Lewis Hamilton says he does not want to retire from Formula One at the end of the year.
On the eve of his world driver's championship defence in Bahrain, the 36-year-old also confirmed he will continue to take a knee this season.
Hamilton and his Mercedes team recently agreed terms only on a one-year extension, raising the prospect that this campaign could be the Briton's 15th and final in the sport.
But Hamilton, who is bidding to win an unprecedented eighth world title, said on Thursday: "In the current position I am in I don't feel like I am at the end.
"Over the next eight months or so I will find out if I am ready to stop, but personally, I don't think I will.
"We have got these changes happening next year which are exciting, and this season could be the most exciting one yet. We have new teams, new formats, and it is closer.
"The position I am in has nothing to do with whether we are winning the championship. I don't quit when the going gets tough.
"I wanted a one-year deal. I am fully committed to this sport. I love what I am doing and I arrive more excited than I have in a long time."
Following a difficult pre-season campaign, Hamilton's Mercedes team are expecting Red Bull, led by Max Verstappen, to be real contenders this year.
Mercedes have won the last seven drivers' and constructors' titles, but Hamilton said: "We are currently not the fastest, and it is about how are we going to work together, how are we going to unite in order to get to where we want to be?
"We are going to have a great battle and that is what I have always loved. It is massively exciting for us as team. I am so excited of that challenge and seeing the other teams closer is going to be great for fans."
Hamilton won last year's title against the backdrop of his personal fight against social injustices. His Mercedes car has been painted black for a second year in a powerful anti-racism message.
Ahead of Sunday's curtain raiser, F1 bosses have confirmed there will be a dedicated slot ahead of each of the 23 scheduled races where drivers will be allowed to take the knee.
"I cannot ignore the fact that last year weighed heavily on me," added Hamilton, who was knighted in the New Year Honours list.
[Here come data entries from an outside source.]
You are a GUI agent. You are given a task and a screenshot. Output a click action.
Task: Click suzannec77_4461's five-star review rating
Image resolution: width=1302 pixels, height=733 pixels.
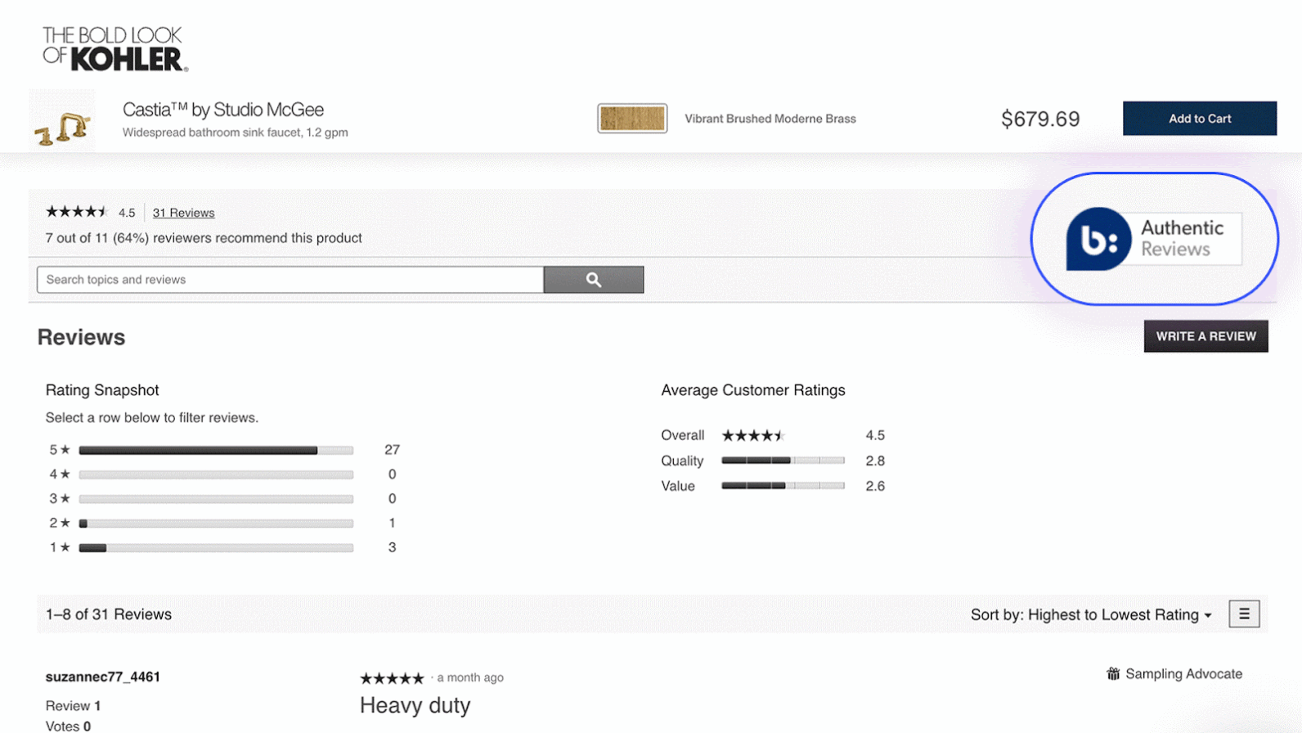392,678
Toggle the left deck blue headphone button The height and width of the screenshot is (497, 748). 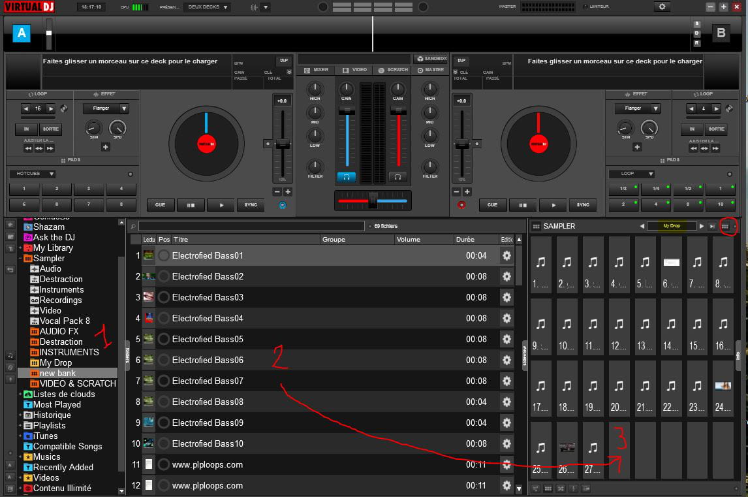pos(346,177)
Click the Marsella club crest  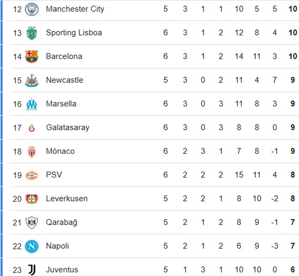[x=32, y=104]
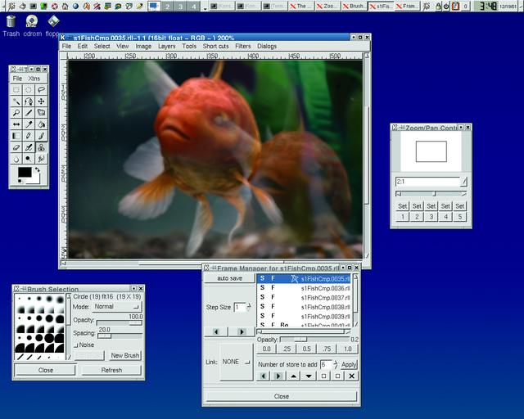This screenshot has width=524, height=419.
Task: Click the swap foreground/background colors arrow
Action: point(37,170)
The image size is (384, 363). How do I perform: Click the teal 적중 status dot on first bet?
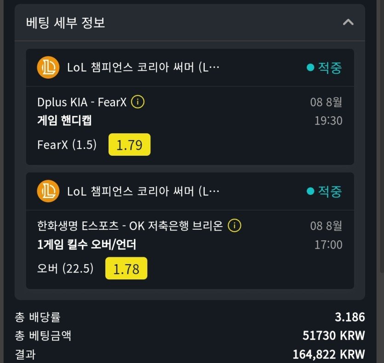[x=310, y=68]
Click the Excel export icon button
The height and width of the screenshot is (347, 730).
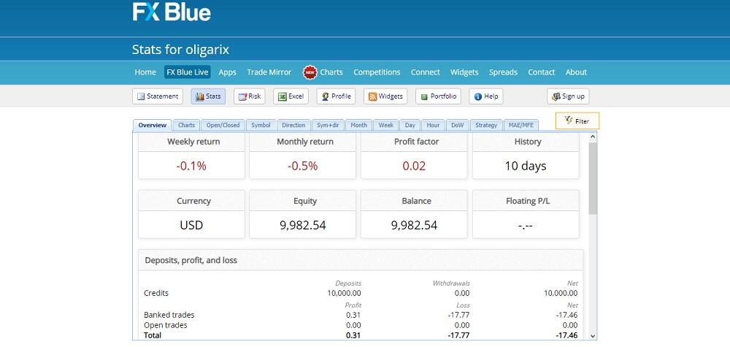[x=291, y=96]
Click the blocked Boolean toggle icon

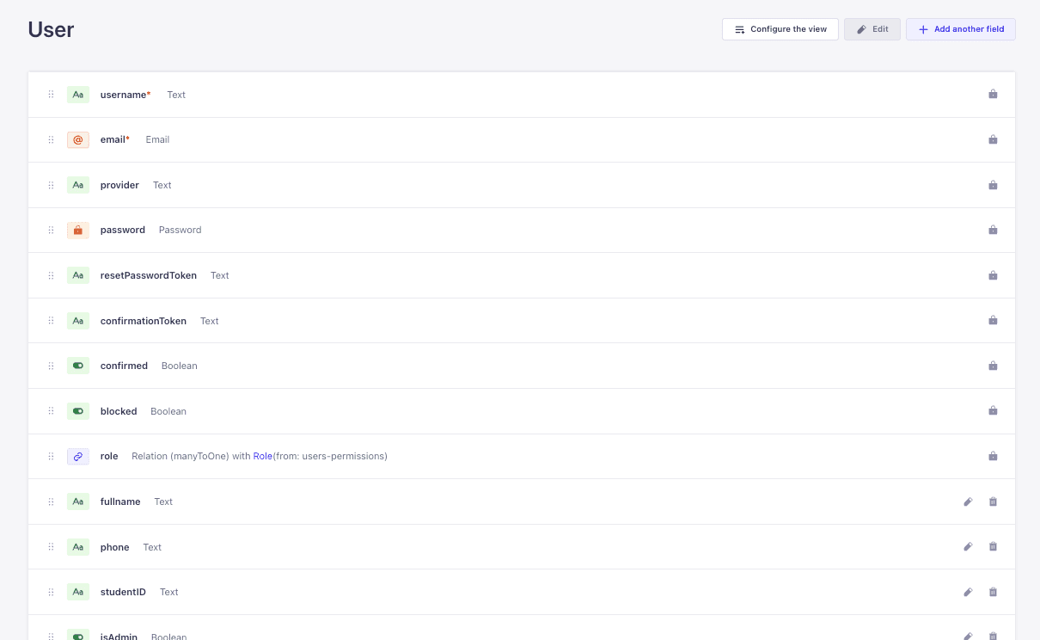78,411
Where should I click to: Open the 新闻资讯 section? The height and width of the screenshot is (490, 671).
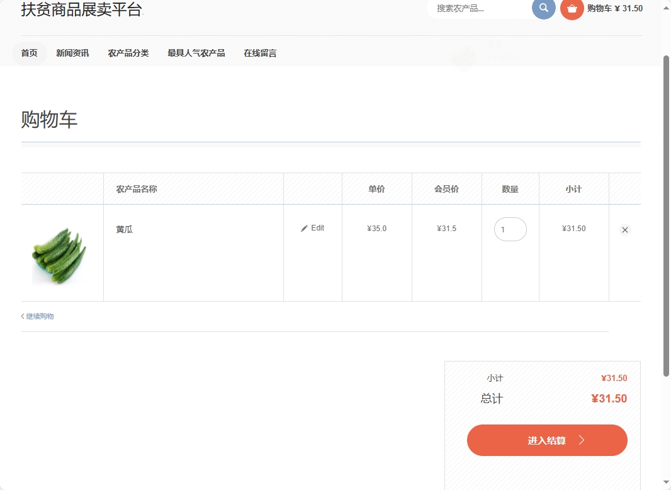(72, 53)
"It definitely felt empowering to not be silent like some may want you to be. It definitely felt good to take the knee to let the black community know, 'I hear you, I see you, and I stand with you' - and that was important for me.
"There are so many things we need to address around the world and I cannot fix everything but I want to help. We have an amazing platform here.
"I plan to continue to take the knee because what is really important is when young children are watching what we are doing in this sport, and when they see us take the knee, they will sit and ask their parents or their teachers why are they doing that? What are they taking a knee for? And it sparks an uncomfortable conversation.
"It means parents have to educate themselves and the kids are getting educated.
"It is a fight that is not won. It is a fight that will continue for a long time I am sure but we are in a good time where conversation is healthy."